In 1995, a study led by neurologist and neuroscientist Gottfried Schlaug found that professional musicians who started playing before the age of 7 have an unusually thick corpus callosum, the bundle of axons that serve as an information superhighway between the left and right sides of the brain.
Using magnetic resonance imaging, researchers have shown that children who faithfully practised at least 2.5 hours a week (ie 0.5 hours per day for 5 days), a region of the corpus callosum that connects movement-planning regions on the two sides of the brain grew about 25% relative to the overall size of the brain. Children who averaged only an hour or two of weekly practice and those who stopped playing music entirely showed no such growth. - Music helps children do better at math3,4.

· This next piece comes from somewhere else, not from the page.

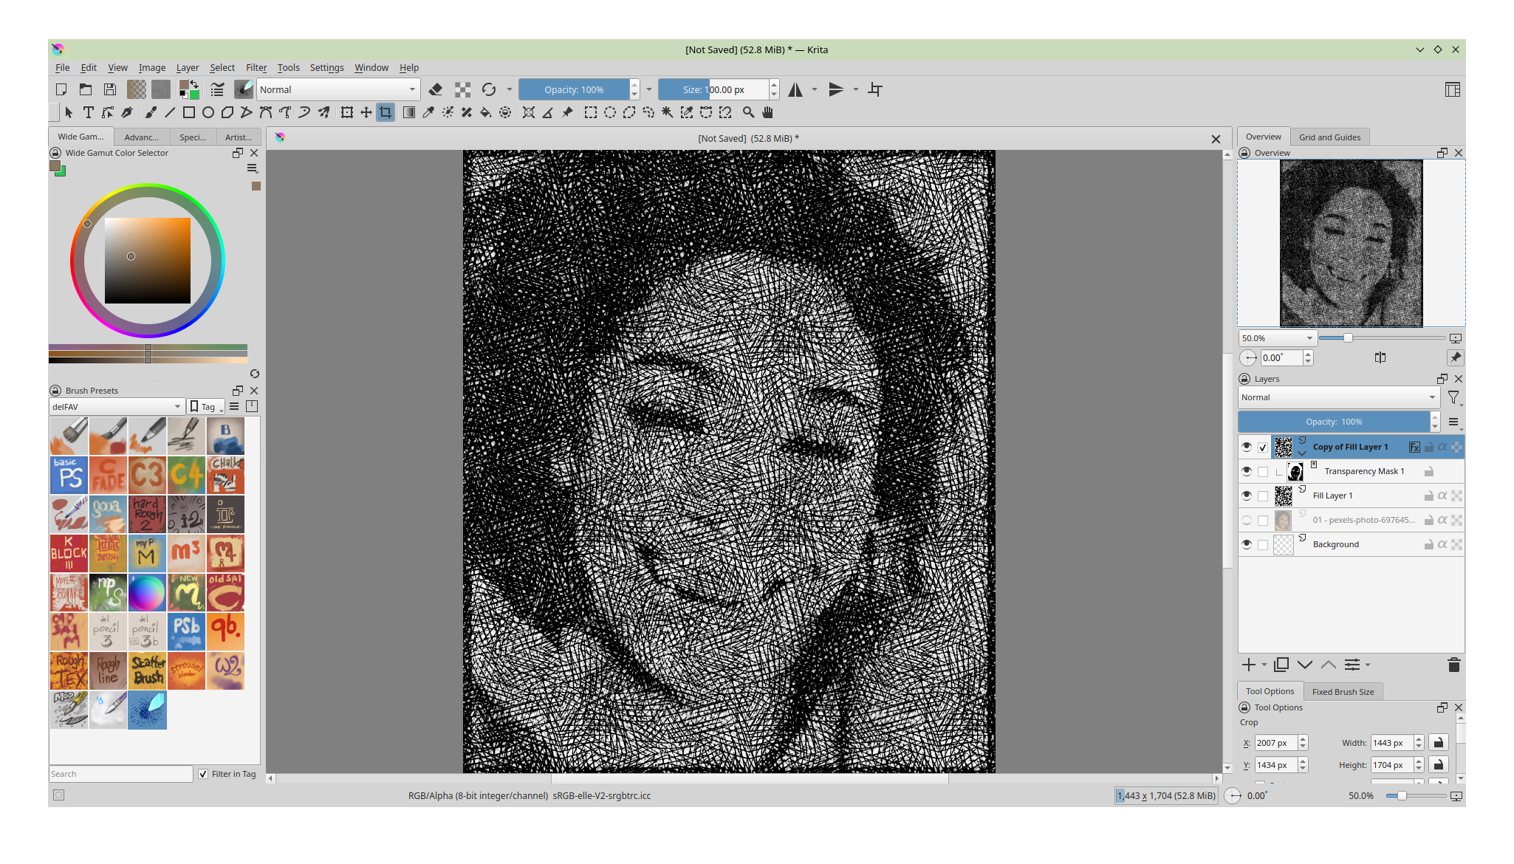Image resolution: width=1514 pixels, height=864 pixels.
Task: Select the Crop tool in toolbox
Action: click(x=386, y=112)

- Study by Dartmouth music psychologist Petr Janata published by Science in 2002 has confirmed that music prompts greater connectivity between the brains left and right hemispheres and between the areas responsible for emotion and memory, than does almost any other stimuli.
How does music improve physiological well-being?
- Classical music from the Baroque period causes the heart to slow and relax to the beat of the music. As this happens, the mind is able to concentrate more easily. It also decreases blood pressure and enhances the ability to learn.
- Music influences our hormone system, our involuntary nervous system (which controls breathing and heart rate), have an effect on our immune system, alleviates anxiety and improves sleep quality.
- Music has an effect on chronic stress. In stress, there is a high level of cortisol. Listening to music leads to a significant reduction in the cortisol level, bringing it back to normal levels in just one hour. Television is not able to provide such deep relaxation - it merely creates more confusion.